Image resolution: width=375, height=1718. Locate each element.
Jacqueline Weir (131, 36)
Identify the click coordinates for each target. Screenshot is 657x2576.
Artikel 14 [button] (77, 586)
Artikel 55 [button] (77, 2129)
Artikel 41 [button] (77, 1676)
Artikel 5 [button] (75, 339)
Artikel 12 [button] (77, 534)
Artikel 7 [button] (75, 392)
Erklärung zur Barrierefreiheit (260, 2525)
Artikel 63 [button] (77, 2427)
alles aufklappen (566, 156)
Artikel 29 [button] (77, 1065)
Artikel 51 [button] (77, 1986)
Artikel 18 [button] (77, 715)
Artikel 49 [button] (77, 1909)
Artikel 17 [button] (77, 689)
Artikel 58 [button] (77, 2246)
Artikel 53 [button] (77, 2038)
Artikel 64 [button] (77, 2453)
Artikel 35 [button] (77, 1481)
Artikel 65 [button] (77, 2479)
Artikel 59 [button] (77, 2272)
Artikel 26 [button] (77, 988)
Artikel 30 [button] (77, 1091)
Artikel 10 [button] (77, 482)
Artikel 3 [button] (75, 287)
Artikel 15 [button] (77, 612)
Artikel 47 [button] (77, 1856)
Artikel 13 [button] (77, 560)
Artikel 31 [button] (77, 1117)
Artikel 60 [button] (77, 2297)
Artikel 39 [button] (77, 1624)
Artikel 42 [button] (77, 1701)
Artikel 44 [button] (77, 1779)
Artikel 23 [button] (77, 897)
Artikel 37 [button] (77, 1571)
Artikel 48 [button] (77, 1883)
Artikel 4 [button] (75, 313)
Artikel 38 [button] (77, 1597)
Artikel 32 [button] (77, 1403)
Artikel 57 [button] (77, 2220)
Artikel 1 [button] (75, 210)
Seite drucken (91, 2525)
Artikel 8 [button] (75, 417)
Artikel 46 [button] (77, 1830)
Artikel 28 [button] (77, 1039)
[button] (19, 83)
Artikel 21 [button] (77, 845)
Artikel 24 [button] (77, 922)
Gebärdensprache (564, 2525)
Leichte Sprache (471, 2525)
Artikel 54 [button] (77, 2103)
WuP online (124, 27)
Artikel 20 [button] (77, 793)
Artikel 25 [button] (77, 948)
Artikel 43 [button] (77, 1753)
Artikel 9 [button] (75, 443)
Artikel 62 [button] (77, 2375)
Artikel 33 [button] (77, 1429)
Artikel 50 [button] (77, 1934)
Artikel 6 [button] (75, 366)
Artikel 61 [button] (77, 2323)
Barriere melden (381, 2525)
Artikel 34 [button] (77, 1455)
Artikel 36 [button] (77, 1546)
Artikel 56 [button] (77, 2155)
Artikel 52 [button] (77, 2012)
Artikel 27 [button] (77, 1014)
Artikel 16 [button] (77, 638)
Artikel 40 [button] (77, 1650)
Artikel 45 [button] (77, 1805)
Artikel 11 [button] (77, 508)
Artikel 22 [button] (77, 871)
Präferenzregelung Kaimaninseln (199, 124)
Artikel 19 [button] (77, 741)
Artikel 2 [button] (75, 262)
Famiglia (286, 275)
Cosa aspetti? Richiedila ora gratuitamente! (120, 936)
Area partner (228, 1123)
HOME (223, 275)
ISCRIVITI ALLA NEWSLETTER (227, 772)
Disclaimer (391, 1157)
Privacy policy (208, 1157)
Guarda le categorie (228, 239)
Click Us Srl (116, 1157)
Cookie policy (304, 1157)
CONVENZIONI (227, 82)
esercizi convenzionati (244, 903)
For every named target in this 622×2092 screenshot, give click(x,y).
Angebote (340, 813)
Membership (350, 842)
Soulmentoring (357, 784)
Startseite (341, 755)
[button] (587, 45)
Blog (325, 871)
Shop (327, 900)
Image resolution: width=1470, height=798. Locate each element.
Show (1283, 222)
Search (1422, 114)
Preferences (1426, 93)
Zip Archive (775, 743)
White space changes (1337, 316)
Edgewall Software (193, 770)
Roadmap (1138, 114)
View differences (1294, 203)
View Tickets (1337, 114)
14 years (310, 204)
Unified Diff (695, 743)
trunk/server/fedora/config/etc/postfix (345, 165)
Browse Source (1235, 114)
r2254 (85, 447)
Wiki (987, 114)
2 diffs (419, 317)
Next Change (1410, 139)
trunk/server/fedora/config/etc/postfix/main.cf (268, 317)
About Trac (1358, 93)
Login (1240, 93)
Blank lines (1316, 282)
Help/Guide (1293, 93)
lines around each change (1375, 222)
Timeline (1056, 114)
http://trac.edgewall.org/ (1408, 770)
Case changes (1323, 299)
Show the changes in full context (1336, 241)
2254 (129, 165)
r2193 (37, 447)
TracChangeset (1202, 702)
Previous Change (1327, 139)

**What the exercise asks**: Which lines in the data above contain the word "trunk"? Return each of those lines in full.

**Answer to the problem**:
trunk/server/fedora/config/etc/postfix (345, 165)
trunk/server/fedora/config/etc/postfix/main.cf (268, 317)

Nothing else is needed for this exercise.